Two state-of-the-art strategies are discussed to model and recognize characters, words, and sentences. First, a generative strategy using hidden Markov models (HMM) and secondly, a discriminative strategy using a special form of recurrent neural networks (NN). The learning-based systems are generic in the sense that they can learn character appearance models for arbitrary alphabetical languages as long as a number of training samples are provided. They operate at the level of text lines avoiding prior word and character segmentation which is prone to errors for touching characters, broken characters, variable word spacing, and difficult image conditions stemming, e.g., from paper texture, damaged parchment, faded ink, and ink bleed-through.

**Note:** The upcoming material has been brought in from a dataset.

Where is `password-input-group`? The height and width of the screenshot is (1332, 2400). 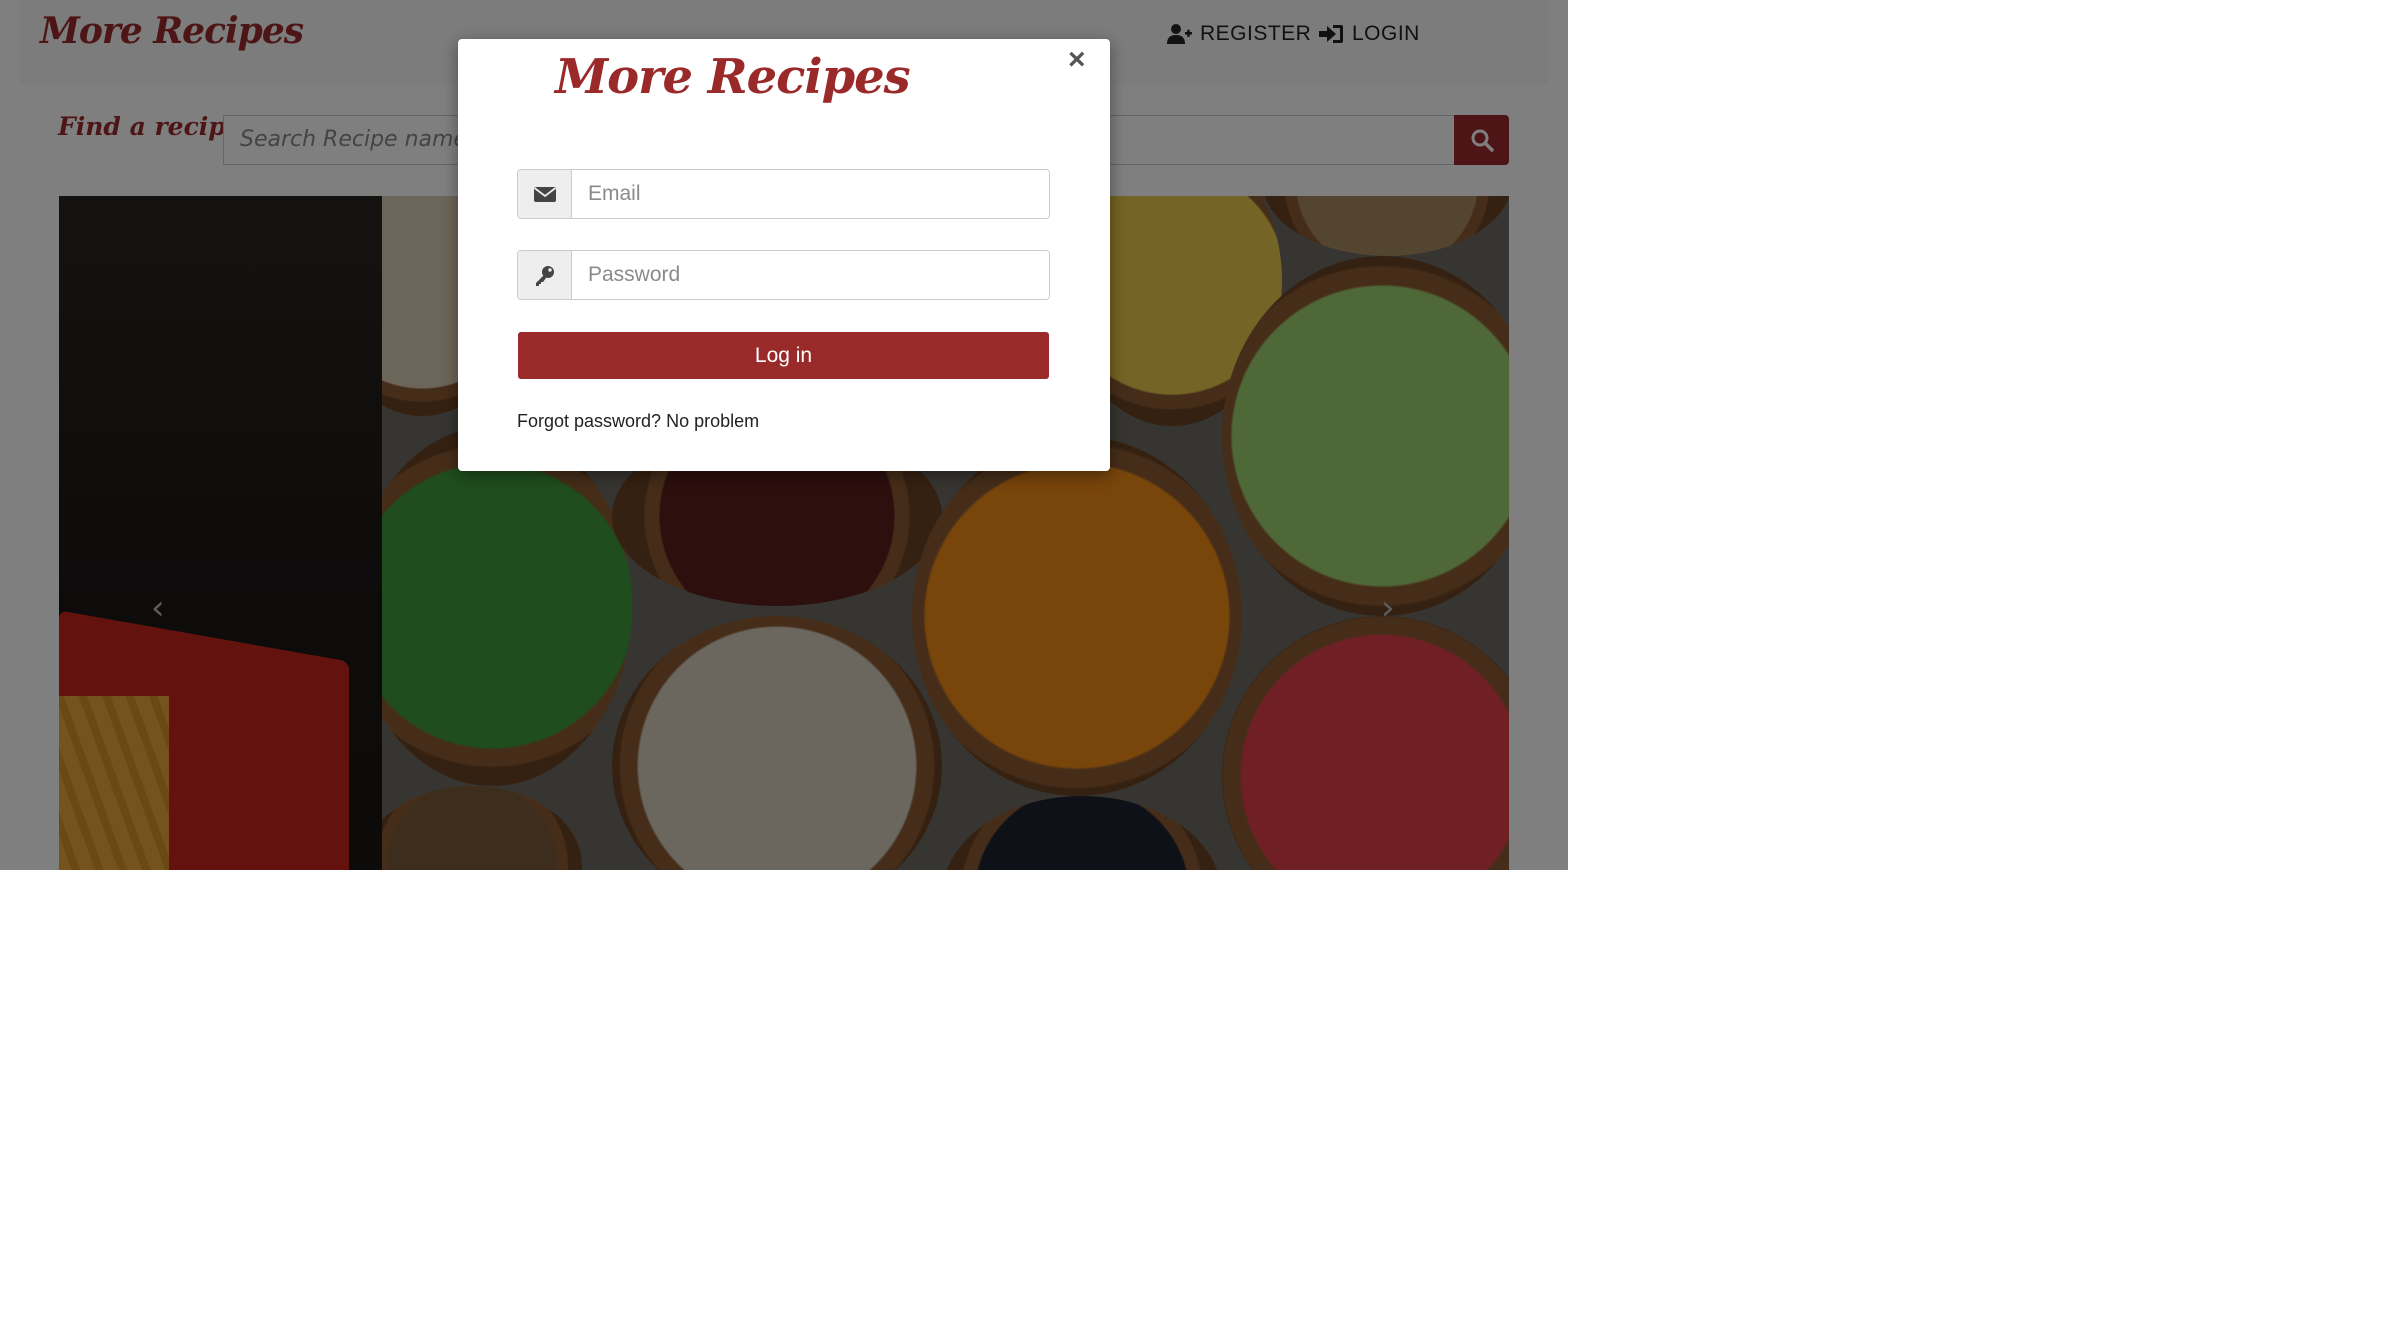 password-input-group is located at coordinates (784, 275).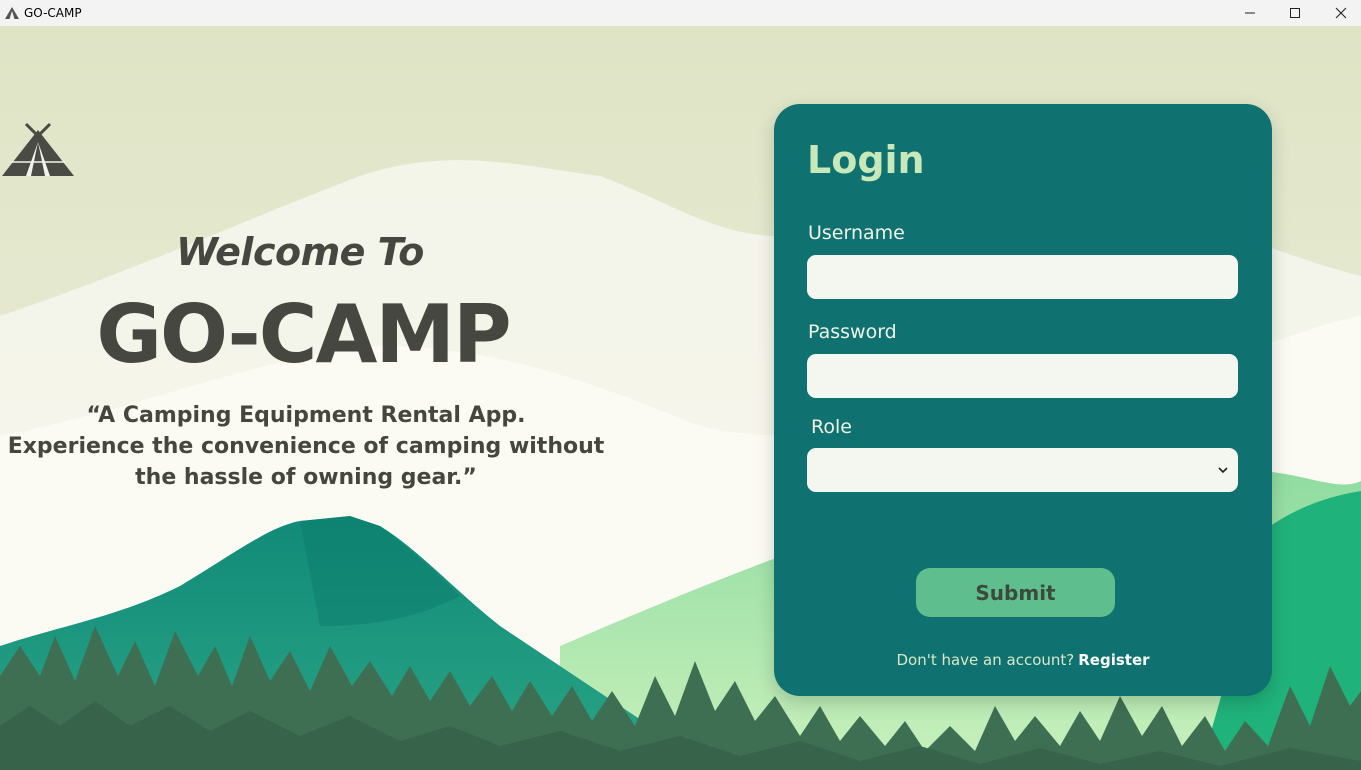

Four subproblems of handwriting recognition in historical documents are addressed in this talk, namely ground truth creation, automatic transcription, keyword spotting, and transcription alignment. Experimental results are presented for several historical scripts and languages. The IAM historical document database (IAM-HistDB) includes Latin texts from the 9th century written in Carolingian minuscules (Saint Gall database), medieval German texts from the 13th century written in Gothic minuscules (Parzival database), and longhand English texts from the 18th century (George Washington database). The experimental results are promising in terms of accuracy, speed, and costs for indexing historical documents in digital libraries.